I'm trying to use Java 8 streams to create a single CarData object, which consists of an average of all the CarData fields in the list coming from getCars;

   CarData = new CarData();
   CarData.getBodyWeight returns Integer
   CarData.getShellWeight returns Integer

     List<CarData> carData = carResults.getCars();
    
    IntSummaryStatistics averageBodyWeight = carData.stream()
            .mapToInt((x) -> x.getBodyWeight())
            .summaryStatistics();
    
    averageBodyWeight.getAverage(); 


            IntSummaryStatistics averageShellWeight = carData.stream()
            .mapToInt((x) -> x.getShellWeight())
            .summaryStatistics();
    
    getShellWeight.getAverage(); 

I don't want to have to put each of these back together in my final returned result.

Visually, this is my list

getCars() : [
 {CarData: { getBodyWeight=10, getShellWeight=3 } }
 {CarData: { getBodyWeight=6, getShellWeight=5 } }
 {CarData: { getBodyWeight=8, getShellWeight=19 } }
]

and the output I'm trying to achieve is a single object that has the average of each of the fields I specify. not sure If I need to use Collectors.averagingInt or some combo of IntSummaryStatistics to achieve this. Easy to do across one field for either of these techniques, just not sure what I'm missing when using multiple integer fields.

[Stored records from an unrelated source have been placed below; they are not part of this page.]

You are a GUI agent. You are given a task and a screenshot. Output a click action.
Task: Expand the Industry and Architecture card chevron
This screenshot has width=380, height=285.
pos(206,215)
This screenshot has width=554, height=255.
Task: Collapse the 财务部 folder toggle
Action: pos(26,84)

 {CarData: { getBodyWeight=8, getShellWeight=9 } }
like image 456
Squiggs. Avatar asked Dec 05 '25 06:12

Squiggs.


1 Answers

Starting with JDK 12, you can use the following solution:

CarData average = carData.stream().collect(Collectors.teeing(
    Collectors.averagingInt(CarData::getBodyWeight),
    Collectors.averagingInt(CarData::getShellWeight),
    (avgBody, avgShell) -> new CarData(avgBody.intValue(), avgShell.intValue())));

For older Java versions, you can do either, add the teeing implementation of this answer to your code base and use it exactly as above or create a custom collector tailored to your task, as shown in Andreas’ answer.

Or consider that streaming twice over a List in memory is not necessarily worse than doing two operations in one stream, both, readability- and performance-wise.

Note that calling intValue() on Double objects has the same behavior as the (int) casts in Andreas’ answer. So in either case, you have to adjust the code if other rounding behavior is intended.

Or you consider using a different result object, capable of holding two floating point values for the averages.